Fixed-effect vs Random-effects Models

Two assumptions for pooling

In meta-analysis, two main models govern how study results are pooled. The fixed-effect model assumes all studies estimate a single common true effect size; observed differences arise from sampling error alone. The random-effects model assumes the true effect varies across studies and estimates the distribution of those effects. In most real-world settings, the random-effects model is considered the more realistic default assumption.

Defining the Concept

The pooling model in meta-analysis determines how effect sizes from individual studies are weighted and interpreted. The fixed-effect model assumes a single true effect size exists in the universe; each study estimates the same value with differing precision. Larger studies receive more weight because they contain less sampling error. The random-effects model acknowledges that studies conducted in different populations, under different conditions, or with different operationalizations may each have their own true effect size. This model accounts for both sampling error and the genuine variance across studies, estimated as tau-squared.

How It Works: Weighting and Confidence Intervals

The weighting logic differs between the two models. In the fixed-effect model, each study receives a weight equal to the inverse of its sampling variance alone, granting substantially more influence to large-sample studies. In the random-effects model, the weight incorporates both sampling variance and the estimated between-study variance, giving smaller studies relatively more weight. Consequently, the random-effects model typically yields wider confidence intervals, more honestly reflecting the underlying uncertainty. Heterogeneity statistics such as I-squared are used to measure the degree of inconsistency across studies and inform model choice.

A Concrete Example

Consider ten studies examining the effect of a drug treatment on blood pressure. If those studies were conducted in different countries, in different age groups, and at different doses, it is reasonable to assume each has its own underlying true effect size. Here the random-effects model is the appropriate choice. In contrast, if the studies are replications following an identical protocol in homogeneous populations, the fixed-effect model may be defensible. The pooled mean effect might be 0.45 under fixed effects and 0.38 under random effects, with the confidence interval being notably wider in the latter, more accurately capturing the between-study uncertainty.

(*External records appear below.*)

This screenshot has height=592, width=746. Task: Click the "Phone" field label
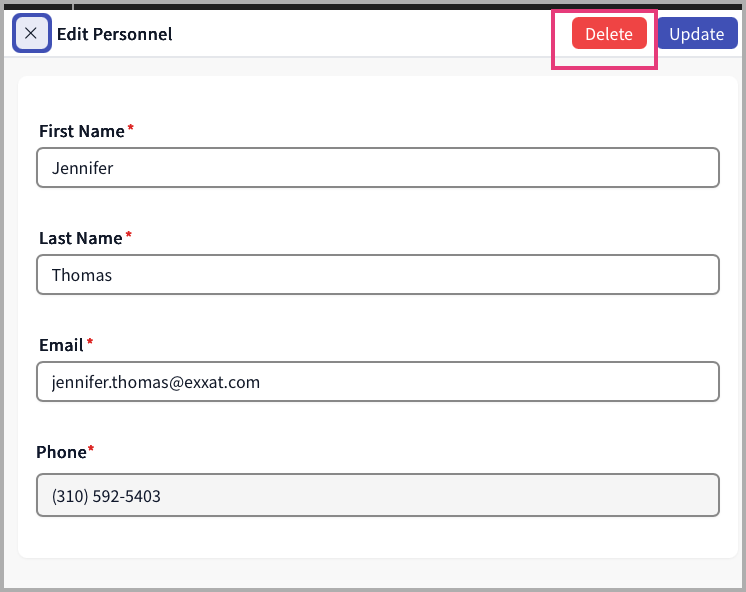(x=61, y=452)
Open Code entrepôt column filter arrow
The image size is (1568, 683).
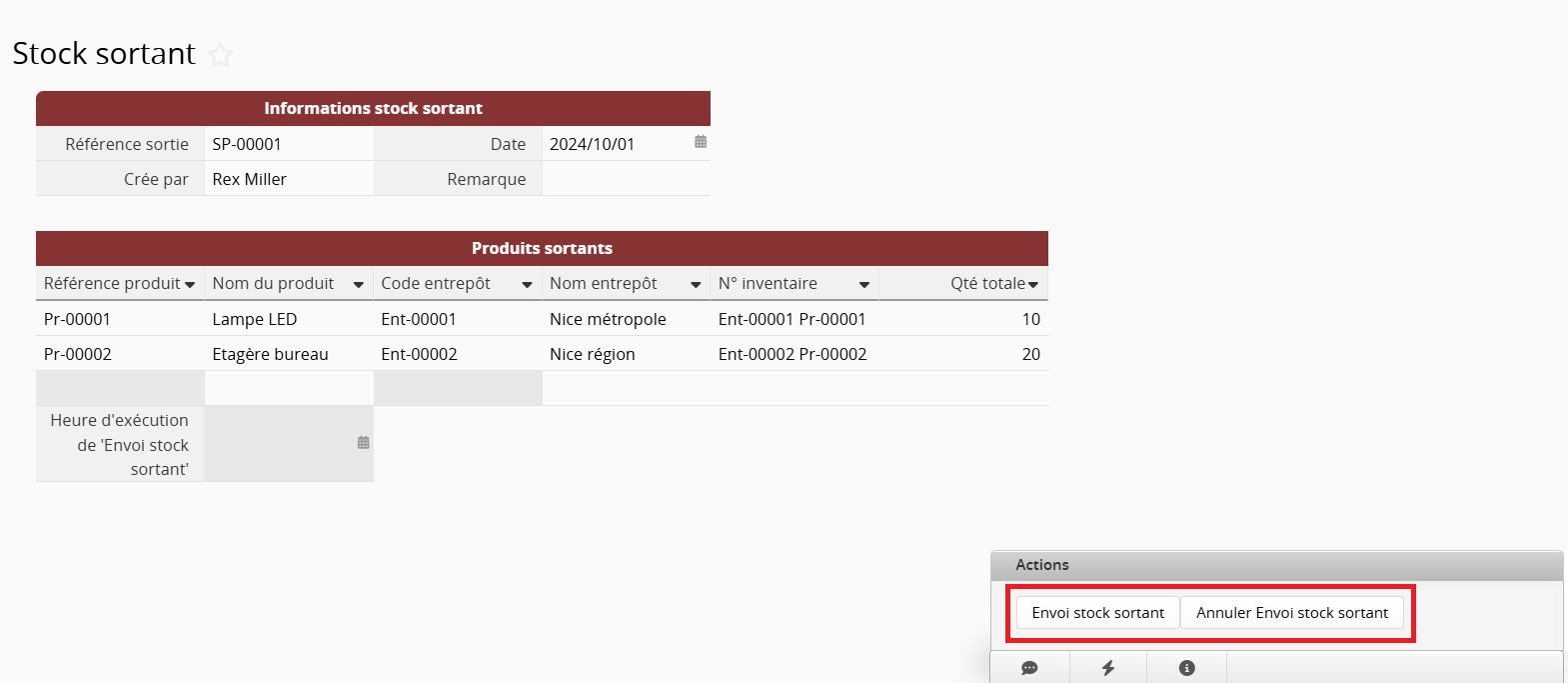pos(527,285)
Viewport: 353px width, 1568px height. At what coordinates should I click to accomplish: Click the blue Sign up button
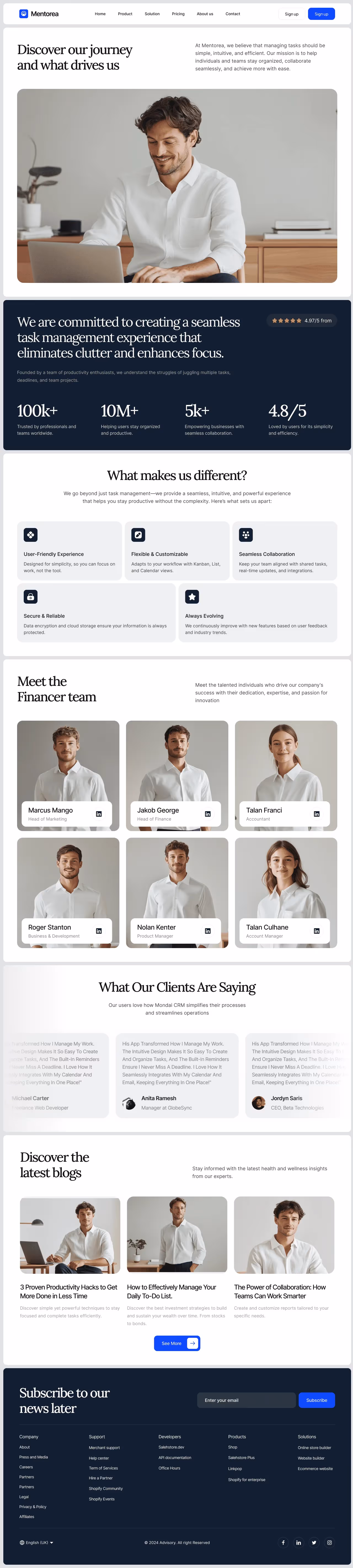pyautogui.click(x=321, y=14)
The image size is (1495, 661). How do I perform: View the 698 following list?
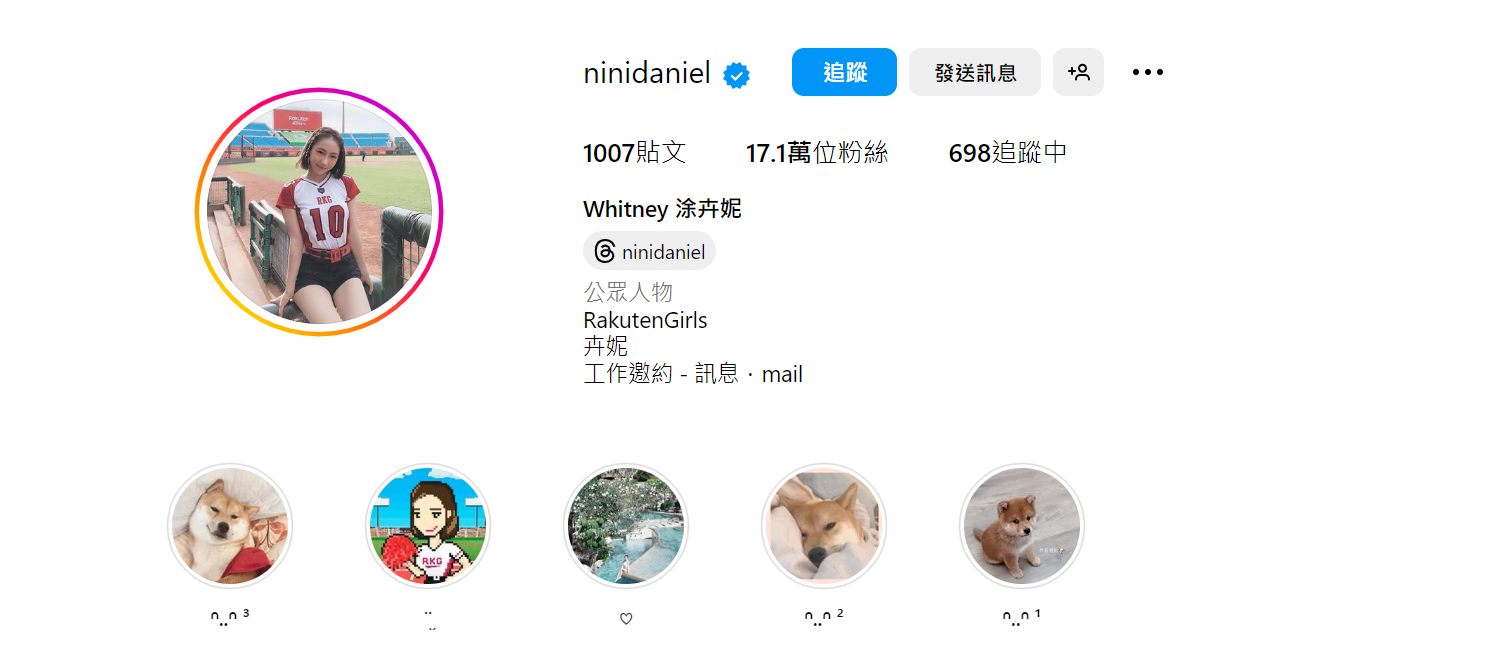coord(1008,153)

Common Pitfalls and Good Practice

The most frequent error is choosing a model based solely on whether the heterogeneity test reaches statistical significance; that test has very low power when the number of studies is small. Choosing the random-effects model does not simply mean artificially widening the fixed-effect confidence interval; the two models rest on different conceptual foundations. Good practice requires researchers to justify model selection before the analysis, investigate sources of heterogeneity through moderator analyses, and report both tau-squared and I-squared. Presenting both models as a sensitivity analysis promotes transparency and allows readers to assess robustness.

Key terms

Fixed-effect Model: A pooling approach assuming all studies estimate one common true effect size.
Random-effects Model: A meta-analysis model that acknowledges and estimates true variance in effects across studies.
Tau-squared: Estimated between-study variance of true effects in the random-effects model.
I-squared: Percentage of observed variation attributable to true heterogeneity rather than sampling error.
Heterogeneity: Variation in true effect sizes across studies included in a meta-analysis.